Per J.M.'s comment, one might use a high WorkingPrecision instead of N. (The difference is that one has to start with a high enough WorkingPrecision, whereas N will figure that out automatically and adjust as needed.) To close up the gaps as above, the WorkingPrecision needs to be around 150 or more, which was determined by trial and error. Each method takes about 30 sec. on my machine, and the plot below takes a couple of seconds longer than the one above.

Quiet@ContourPlot[
  Log[Abs[Derivative[1][DedekindEta][x + I y]]], {x, -.5, .5}, {y, 
   0.001, .5}, Contours -> 50, ImageSize -> Full, 
  AspectRatio -> Automatic, WorkingPrecision -> 150]

Some references to the documentation:

• ControllingThePrecisionOfResults
• How to | Control the Precision and Accuracy of Numerical Results

Answer 2

The derivative of $\eta(\tau)$ satisfies the following identity:

$$\frac{\eta^\prime(\tau)}{\eta(\tau)}=\zeta(-\pi i\mid-\pi i,-\pi i \tau)$$

where $\zeta$ is the Weierstrass zeta function, which is built-in as WeierstrassZeta[].

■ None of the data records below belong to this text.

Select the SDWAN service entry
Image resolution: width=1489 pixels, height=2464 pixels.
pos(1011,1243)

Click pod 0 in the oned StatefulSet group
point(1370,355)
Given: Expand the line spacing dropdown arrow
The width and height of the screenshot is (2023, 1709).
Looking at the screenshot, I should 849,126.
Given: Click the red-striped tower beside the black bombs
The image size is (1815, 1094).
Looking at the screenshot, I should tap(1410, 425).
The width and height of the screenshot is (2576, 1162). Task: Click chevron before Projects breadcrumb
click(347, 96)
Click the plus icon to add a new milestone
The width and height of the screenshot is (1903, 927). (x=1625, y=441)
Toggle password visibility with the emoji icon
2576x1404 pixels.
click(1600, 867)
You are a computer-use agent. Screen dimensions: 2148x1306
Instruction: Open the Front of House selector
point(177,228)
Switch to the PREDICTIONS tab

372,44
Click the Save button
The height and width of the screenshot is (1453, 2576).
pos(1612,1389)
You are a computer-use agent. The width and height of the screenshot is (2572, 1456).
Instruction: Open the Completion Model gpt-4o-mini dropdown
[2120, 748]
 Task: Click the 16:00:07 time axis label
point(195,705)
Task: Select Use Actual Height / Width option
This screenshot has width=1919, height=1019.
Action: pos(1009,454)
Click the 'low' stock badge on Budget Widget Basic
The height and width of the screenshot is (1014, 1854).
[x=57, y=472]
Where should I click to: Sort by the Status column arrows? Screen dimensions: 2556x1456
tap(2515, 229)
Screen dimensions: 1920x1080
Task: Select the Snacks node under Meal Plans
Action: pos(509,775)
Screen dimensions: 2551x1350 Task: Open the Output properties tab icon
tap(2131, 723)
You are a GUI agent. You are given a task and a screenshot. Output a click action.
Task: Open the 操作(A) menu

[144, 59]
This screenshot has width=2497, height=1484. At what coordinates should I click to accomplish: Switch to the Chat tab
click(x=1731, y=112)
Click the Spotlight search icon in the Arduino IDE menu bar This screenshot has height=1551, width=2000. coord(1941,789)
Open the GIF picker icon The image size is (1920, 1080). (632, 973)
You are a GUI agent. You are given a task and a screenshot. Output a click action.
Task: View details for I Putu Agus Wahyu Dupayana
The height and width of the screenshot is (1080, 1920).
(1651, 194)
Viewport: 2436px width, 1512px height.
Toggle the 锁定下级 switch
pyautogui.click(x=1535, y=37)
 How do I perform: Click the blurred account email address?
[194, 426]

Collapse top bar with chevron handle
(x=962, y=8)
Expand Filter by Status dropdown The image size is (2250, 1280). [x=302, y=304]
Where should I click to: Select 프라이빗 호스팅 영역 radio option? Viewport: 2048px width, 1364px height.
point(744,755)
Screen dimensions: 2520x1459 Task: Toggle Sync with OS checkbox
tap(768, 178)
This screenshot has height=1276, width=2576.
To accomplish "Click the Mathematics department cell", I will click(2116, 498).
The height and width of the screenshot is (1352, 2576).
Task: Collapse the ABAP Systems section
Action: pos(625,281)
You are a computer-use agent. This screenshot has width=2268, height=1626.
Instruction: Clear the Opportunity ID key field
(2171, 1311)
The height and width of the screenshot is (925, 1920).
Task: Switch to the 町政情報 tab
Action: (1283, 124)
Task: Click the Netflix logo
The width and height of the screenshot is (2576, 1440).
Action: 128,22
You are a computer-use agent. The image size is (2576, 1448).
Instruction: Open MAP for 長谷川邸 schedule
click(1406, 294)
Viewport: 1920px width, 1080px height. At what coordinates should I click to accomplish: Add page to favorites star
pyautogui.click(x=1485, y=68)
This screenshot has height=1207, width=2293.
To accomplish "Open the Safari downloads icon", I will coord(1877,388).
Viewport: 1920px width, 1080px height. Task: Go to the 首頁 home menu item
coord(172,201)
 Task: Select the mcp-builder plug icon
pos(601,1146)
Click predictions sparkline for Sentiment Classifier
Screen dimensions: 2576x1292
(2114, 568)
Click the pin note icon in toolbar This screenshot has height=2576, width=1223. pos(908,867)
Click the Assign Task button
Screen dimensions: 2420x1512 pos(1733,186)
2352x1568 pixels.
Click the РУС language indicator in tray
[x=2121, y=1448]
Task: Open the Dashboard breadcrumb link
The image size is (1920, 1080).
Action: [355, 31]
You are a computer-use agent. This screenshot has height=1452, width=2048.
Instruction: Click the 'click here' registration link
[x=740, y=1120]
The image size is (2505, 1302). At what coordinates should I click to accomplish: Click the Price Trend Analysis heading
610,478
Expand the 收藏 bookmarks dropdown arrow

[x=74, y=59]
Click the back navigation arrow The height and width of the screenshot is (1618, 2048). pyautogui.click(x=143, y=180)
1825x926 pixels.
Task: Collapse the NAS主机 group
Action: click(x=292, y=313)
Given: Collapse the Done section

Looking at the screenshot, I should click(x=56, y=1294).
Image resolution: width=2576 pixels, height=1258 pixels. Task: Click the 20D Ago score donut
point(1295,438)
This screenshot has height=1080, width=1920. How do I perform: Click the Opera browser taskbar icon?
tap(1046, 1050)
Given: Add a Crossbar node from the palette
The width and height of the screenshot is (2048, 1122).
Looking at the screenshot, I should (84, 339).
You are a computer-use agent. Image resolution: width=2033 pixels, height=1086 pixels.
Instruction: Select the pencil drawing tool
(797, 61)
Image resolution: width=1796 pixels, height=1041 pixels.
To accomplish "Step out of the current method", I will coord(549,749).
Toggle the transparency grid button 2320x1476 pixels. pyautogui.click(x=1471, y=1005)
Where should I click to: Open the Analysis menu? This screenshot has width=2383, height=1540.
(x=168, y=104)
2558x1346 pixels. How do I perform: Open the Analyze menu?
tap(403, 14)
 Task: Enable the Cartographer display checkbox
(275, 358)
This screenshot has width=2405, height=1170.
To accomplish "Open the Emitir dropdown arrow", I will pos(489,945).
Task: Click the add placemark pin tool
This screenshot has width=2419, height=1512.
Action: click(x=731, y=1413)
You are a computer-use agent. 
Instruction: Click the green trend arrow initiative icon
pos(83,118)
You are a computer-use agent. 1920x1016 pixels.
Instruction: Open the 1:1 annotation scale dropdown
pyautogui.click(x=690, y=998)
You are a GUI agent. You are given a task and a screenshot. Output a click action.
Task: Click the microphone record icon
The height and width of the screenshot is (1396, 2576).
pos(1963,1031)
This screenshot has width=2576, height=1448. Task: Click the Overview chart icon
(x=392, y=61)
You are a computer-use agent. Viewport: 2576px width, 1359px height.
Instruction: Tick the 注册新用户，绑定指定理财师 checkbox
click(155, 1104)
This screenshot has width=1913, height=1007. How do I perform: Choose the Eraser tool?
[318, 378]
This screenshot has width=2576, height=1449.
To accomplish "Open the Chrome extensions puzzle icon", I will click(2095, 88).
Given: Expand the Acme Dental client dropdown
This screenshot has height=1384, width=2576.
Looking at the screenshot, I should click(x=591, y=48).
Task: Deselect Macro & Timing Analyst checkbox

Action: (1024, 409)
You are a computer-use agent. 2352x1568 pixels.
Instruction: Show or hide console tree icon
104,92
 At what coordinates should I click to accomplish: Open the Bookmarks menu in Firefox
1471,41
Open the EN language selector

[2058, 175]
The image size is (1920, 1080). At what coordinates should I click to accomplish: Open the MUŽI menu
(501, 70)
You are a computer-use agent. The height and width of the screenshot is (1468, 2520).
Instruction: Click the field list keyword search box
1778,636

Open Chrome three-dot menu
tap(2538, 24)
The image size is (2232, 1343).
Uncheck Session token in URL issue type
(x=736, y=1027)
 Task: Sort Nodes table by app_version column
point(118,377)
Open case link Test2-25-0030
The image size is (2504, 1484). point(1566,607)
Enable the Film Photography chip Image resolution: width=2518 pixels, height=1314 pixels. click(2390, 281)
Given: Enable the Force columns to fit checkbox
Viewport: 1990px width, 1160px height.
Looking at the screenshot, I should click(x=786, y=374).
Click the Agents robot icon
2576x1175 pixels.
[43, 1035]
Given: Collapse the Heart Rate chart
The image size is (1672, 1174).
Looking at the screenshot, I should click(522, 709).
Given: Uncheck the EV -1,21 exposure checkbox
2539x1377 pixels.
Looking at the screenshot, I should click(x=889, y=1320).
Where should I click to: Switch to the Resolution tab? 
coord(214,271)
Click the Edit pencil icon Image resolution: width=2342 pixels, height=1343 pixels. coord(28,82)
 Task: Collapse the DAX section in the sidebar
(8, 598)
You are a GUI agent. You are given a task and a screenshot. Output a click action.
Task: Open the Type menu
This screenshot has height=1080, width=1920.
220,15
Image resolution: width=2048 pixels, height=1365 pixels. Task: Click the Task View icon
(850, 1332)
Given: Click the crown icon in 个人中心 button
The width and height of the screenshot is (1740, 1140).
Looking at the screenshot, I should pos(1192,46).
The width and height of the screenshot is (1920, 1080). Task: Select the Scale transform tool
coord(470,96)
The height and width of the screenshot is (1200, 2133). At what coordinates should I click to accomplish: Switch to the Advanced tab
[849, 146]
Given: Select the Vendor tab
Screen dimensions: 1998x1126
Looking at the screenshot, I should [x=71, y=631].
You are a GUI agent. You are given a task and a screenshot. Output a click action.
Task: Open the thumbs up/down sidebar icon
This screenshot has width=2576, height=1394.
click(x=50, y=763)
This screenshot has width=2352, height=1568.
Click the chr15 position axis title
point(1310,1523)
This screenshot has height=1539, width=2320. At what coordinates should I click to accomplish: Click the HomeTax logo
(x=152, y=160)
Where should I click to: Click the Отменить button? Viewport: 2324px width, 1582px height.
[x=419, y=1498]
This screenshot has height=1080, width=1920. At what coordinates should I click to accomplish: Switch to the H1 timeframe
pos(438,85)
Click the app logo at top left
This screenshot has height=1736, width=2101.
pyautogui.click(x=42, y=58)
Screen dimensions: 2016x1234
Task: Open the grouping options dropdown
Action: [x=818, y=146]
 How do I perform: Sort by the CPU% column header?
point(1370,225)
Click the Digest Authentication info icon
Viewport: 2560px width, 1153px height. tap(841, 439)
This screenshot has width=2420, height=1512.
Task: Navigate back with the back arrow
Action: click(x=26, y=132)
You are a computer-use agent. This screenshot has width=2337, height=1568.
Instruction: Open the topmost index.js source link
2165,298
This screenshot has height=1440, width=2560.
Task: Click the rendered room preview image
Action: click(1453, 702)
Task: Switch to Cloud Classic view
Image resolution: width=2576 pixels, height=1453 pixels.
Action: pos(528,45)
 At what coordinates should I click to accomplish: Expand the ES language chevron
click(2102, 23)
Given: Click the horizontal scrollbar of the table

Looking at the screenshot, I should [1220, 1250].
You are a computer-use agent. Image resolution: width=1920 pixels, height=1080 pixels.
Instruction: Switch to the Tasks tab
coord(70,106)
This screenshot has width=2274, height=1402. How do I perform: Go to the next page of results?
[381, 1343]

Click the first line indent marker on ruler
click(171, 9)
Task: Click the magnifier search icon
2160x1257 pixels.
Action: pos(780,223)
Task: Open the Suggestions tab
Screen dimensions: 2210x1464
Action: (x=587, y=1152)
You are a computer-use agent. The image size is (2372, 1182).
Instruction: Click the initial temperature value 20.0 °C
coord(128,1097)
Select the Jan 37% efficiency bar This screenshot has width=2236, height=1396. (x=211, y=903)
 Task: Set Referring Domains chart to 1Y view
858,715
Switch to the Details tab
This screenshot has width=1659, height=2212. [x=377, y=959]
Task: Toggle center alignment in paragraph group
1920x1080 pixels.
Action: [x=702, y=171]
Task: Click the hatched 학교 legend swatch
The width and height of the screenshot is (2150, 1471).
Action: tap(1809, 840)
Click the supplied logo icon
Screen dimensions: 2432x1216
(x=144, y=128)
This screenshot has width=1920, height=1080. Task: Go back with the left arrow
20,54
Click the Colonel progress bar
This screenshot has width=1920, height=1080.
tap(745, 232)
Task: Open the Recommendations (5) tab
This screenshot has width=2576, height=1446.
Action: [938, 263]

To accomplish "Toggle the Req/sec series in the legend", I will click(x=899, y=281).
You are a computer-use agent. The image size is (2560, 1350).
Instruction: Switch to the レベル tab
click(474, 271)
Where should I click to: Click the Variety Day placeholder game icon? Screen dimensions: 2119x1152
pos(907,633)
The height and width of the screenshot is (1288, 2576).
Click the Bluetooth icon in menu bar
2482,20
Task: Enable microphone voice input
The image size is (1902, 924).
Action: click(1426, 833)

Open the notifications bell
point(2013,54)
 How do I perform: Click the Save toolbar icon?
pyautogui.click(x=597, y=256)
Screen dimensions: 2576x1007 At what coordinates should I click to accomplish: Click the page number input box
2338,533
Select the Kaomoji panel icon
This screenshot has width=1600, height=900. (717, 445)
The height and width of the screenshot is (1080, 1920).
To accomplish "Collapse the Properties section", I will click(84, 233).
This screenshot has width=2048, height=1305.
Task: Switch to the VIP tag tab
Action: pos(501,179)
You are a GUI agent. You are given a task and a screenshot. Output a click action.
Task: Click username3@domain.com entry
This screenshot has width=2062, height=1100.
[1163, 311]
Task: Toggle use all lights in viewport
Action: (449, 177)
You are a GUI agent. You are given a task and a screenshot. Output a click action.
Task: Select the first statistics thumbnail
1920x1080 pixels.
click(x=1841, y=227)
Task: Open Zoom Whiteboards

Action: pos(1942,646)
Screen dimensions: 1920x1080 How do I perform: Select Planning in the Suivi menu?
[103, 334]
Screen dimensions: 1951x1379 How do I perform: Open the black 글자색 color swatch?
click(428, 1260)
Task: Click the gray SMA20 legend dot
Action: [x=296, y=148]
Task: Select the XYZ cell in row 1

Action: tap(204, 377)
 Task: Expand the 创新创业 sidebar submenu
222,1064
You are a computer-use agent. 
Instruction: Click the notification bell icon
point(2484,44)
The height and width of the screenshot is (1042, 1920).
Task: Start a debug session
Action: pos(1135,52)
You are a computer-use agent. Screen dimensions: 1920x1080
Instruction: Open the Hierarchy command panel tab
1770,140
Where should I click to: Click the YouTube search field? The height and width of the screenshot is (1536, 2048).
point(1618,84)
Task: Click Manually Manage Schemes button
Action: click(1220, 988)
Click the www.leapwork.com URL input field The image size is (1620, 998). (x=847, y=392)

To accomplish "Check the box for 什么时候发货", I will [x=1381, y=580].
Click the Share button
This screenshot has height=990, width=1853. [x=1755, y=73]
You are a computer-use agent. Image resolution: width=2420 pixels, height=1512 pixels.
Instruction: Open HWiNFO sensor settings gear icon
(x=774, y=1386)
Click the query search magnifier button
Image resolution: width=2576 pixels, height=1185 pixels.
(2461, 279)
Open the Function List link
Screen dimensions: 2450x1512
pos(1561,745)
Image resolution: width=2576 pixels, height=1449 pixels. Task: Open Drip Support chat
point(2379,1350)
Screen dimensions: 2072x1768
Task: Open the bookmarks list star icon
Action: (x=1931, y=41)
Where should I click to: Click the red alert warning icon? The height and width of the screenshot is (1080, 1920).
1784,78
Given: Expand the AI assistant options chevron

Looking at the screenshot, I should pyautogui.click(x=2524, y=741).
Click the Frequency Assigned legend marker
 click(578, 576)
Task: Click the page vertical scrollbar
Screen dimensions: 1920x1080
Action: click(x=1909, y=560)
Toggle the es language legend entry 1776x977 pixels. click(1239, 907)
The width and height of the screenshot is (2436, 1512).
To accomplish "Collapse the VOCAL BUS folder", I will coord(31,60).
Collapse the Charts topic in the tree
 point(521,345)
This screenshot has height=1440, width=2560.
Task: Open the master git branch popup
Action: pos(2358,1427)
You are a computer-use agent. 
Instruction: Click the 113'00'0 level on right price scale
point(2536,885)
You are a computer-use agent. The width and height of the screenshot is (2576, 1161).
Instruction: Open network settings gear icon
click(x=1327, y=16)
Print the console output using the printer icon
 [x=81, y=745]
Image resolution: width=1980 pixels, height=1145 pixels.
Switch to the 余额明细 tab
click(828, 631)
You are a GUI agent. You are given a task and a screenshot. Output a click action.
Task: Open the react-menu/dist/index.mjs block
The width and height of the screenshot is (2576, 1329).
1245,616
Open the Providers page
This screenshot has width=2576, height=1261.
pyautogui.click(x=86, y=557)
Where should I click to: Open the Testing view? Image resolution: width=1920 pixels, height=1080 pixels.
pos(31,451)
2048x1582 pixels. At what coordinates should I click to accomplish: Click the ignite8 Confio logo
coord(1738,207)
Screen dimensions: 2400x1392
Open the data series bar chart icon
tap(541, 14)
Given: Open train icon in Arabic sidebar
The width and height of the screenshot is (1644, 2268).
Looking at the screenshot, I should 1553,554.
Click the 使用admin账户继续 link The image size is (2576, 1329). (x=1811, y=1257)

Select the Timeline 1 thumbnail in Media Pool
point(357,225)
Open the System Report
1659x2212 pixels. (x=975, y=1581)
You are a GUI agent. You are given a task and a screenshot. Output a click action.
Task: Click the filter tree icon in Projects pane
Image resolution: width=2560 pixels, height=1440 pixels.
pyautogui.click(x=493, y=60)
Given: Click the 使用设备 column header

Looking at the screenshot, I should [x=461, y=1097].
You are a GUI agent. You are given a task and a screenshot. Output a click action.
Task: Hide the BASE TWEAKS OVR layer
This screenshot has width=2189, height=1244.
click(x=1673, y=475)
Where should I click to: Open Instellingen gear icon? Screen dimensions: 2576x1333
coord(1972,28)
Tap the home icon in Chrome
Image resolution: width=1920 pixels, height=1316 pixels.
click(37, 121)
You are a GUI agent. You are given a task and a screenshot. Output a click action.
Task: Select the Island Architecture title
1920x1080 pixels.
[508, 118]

Now, it is actually a bit wasteful to call WeierstrassZeta[] for this evaluation, since it takes a list of the invariants $g_2,g_3$ as its second argument instead of the half-periods $\omega_1,\omega_3$. One can use WeierstrassInvariants[] to convert the invariants to half-periods, but that is a wasted round-trip since the invariants are again internally converted to half-periods for the evaluation of WeierstrassZeta[].

Thus, after spelunking the code for WeierstrassZeta[] and taking needed pieces from it, I came up with this routine for $\eta^\prime(\tau)$:

etaPrime[τ_?InexactNumberQ] := Module[{eta1, f, id, p1, p2, q, tn, w, zr},
         {p1, p2} = EllipticReducedHalfPeriods[-I π {1, τ}];
         {zr, id} = System`EllipticDump`WPred[-I π, {p1, p2}];
         tn = p2/p1; q = Exp[I π tn]; f = π/(2 p1); w = f zr;
         eta1 = System`EllipticDump`eta1Value[p1, q];
         DedekindEta[τ] (eta1 zr/p1 + 2 id.{eta1, eta1 tn - I f} + 
                         f EllipticThetaPrime[1, w, q]/EllipticTheta[1, w, q])]

Now, a plot:

ContourPlot[Log[Abs[etaPrime[x + I y]]], {x, -1, 1}, {y, 1/100, 1}, 
            AspectRatio -> Automatic, Contours -> 50]

The routine does fine for arguments far away from the real axis (recall that these modular functions are only defined for $\Im\tau>0$); otherwise, the numerical evaluation becomes unstable, and arbitrary precision is needed.

(See the edit history for the previous version of this answer.)